The impossible journey of finding love sitting in a wheelchair!

or is it?

Be it TV, movies, or the social media influence, we are all sold on the theory of love, and as I was growing up, I was caught in this trap too. A trap that suffocated me for years. If you have been reading my blogs (which I sincerely hope some of you do!!), you’ll notice that I am a disabled person, someone who has to use a wheelchair or crutches for life. I too dreamt of the romance that was shown in the TV serials; that “head-over-heels” sort of love, the madness of love at first sight, or the college sweetheart sort of romance. I wanted something like this. Since I had fought the world to get my education and job, I thought I had won. I thought now the world couldn’t cast me away.

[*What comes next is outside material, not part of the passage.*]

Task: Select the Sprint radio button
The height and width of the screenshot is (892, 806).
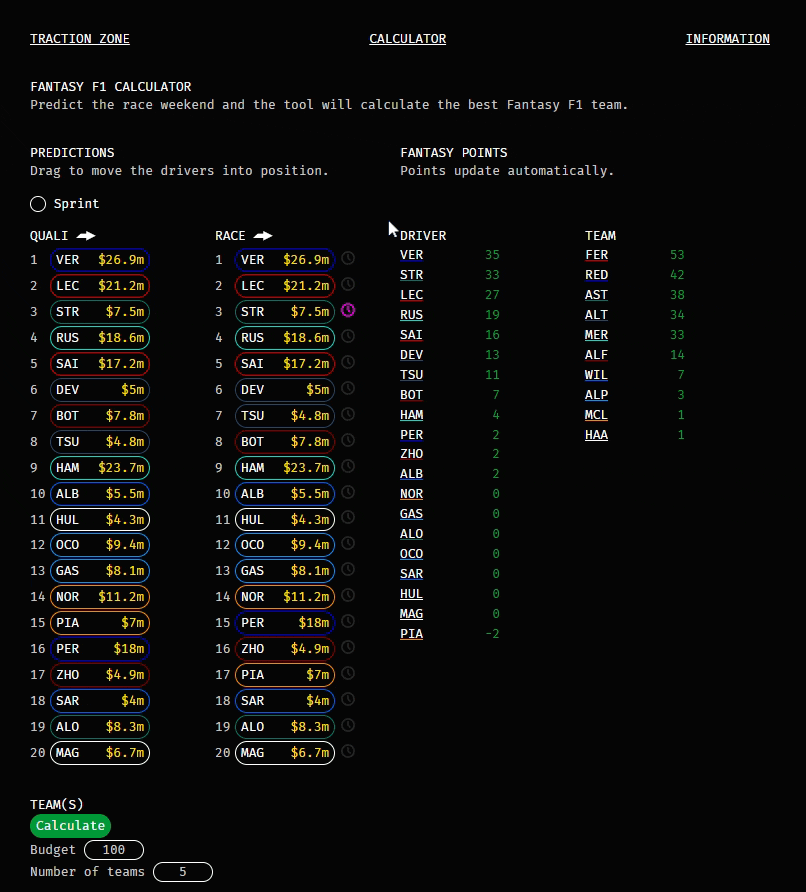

My disability couldn’t be an issue anymore — the confidence that I got due to my financial security.

I couldn’t have been more wrong.

I understood that a disabled person will always be looked at as a disabled person. I was again thrown into a spiral of proving myself to be worthy. Girls that I met, asked me questions like below and once in for all, I want to give answers to those questions.

“Can’t you walk even a little?” — No, that’s the precise point of using a wheelchair, like duh!!

“Would you be able to have sex? Is everything alright over there….” — I most certainly can, but it felt weird when asked about this question. Imagine if a man asked that question to date.

“Do you need to be cared for? like an old man?” — Nope. I am fully independent. I may do things differently, but I don’t like to take help from others for daily chores.

It looked like they were interested in knowing what I can do vs. can’t, rather than knowing who I am. The world ignores that every disabled individual, no matter what kind of disability, is capable of leading a normal life. We adapt to use what we have efficiently; for example, those who can’t see use their ears to hear the world.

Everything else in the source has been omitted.